Provided material →

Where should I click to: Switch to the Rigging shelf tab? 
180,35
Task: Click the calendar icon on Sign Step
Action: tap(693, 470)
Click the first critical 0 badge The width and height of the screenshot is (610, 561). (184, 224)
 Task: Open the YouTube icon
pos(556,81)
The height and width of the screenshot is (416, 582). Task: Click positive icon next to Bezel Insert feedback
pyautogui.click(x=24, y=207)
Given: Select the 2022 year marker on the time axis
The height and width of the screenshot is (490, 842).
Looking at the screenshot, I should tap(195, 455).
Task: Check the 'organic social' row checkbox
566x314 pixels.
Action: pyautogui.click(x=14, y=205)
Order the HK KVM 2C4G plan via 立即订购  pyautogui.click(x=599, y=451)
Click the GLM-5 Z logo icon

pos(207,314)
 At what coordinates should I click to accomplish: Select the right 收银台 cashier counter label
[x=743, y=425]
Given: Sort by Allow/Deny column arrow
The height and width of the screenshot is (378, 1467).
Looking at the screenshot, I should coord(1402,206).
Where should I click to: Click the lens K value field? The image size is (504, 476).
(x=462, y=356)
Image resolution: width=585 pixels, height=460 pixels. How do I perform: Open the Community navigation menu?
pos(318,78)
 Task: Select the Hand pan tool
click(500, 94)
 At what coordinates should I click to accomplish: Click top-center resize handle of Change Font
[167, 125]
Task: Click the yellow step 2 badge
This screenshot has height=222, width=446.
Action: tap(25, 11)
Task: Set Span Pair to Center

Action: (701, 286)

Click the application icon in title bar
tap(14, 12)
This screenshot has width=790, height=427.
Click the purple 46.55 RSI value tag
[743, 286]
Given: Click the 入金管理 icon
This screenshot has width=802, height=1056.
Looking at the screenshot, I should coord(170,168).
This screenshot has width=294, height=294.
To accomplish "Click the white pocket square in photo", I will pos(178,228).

Task to complete →
Wherever "badge" appears in a line of the entries, copy that line.

Answer for this exercise →
Click the first critical 0 badge The width and height of the screenshot is (610, 561). (184, 224)
Task: Click the yellow step 2 badge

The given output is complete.